• **Metin parçası**:
■ ■ ■ ■

X

Vegan Dosyası 1: Hayvancılık ve çevre

Dünyamız ölüyor. Günden güne kaynaklarımız tükeniyor, havamız kirleniyor, atmosferimiz ısınıyor. İşin kötüsü, bu duruma çoğunlukla biz sebep olduk. Tüketime dayalı kurduğumuz düzen gezegenimizin tüm dengesini bozdu. Bizim için en iyi olan yaşam biçimi bu olduğu için bunu yaptığımızı düşünebilirsiniz ama hayır, tüketime dayalı ve sürdürülebilirlikten uzak hayat tarzımız bize de iyi gelmiyor.

Neyse ki çevre kirliliği konusunda bilinç giderek yaygınlaşmakta. İnsanlar her geçen gün gerçeklerin daha fazla farkına varıyor, daha çok araştırıyor ve bu kötü gidişatı tersine çevirmek için daha çok çabalıyor.

■ ■ ■ ■

• **Sağlanan bilgiler**:
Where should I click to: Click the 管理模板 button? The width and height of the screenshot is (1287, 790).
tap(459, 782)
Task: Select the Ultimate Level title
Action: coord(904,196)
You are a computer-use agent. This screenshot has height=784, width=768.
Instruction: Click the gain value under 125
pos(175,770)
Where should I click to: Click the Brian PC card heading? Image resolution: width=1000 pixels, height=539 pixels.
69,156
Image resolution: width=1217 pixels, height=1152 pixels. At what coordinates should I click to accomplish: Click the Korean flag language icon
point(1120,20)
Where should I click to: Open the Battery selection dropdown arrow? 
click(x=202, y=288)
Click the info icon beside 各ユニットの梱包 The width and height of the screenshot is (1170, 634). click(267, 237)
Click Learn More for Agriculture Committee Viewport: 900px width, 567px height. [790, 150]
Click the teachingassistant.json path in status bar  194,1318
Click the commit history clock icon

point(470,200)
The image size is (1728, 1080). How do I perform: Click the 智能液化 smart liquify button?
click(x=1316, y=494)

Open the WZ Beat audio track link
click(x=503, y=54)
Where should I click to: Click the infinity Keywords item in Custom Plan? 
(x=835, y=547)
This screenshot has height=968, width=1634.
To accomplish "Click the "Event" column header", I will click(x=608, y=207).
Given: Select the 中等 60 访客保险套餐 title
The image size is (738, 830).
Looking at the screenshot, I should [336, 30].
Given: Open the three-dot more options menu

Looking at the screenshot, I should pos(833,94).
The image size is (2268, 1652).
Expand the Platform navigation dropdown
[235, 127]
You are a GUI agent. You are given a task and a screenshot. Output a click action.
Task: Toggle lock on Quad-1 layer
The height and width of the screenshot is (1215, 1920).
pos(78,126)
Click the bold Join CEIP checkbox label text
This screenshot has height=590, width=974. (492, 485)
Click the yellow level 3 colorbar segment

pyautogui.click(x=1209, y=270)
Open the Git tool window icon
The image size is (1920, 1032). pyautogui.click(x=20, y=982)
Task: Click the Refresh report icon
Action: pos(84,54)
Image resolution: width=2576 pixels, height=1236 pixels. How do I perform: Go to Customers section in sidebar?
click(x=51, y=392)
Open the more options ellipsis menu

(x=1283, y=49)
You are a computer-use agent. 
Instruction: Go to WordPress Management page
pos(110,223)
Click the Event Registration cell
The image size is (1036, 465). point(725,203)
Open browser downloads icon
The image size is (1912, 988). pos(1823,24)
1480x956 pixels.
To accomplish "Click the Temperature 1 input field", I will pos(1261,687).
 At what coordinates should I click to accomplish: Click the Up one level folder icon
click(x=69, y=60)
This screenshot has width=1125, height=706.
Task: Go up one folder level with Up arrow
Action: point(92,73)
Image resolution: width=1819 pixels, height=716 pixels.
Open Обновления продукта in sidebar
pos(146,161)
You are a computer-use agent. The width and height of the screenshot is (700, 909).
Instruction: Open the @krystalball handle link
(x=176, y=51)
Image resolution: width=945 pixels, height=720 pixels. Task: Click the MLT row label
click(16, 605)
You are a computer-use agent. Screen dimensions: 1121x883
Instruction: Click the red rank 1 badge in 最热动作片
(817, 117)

■ ■ ■ ■

• **Alıştırma açıklaması**: Metin parçasında anlatılanları iki cümlede özetleyin.

• **Görev sonucu**: Dünyanın kaynakları tükeniyor, havası kirleniyor ve atmosferi ısınıyor; buna çoğunlukla insanların tüketime dayalı, sürdürülebilirlikten uzak yaşam biçimi yol açıyor ve bu yaşam tarzı insanlara da iyi gelmiyor. Neyse ki çevre kirliliği konusundaki bilinç yaygınlaşıyor ve insanlar bu kötü gidişatı tersine çevirmek için daha çok araştırıp çabalıyor.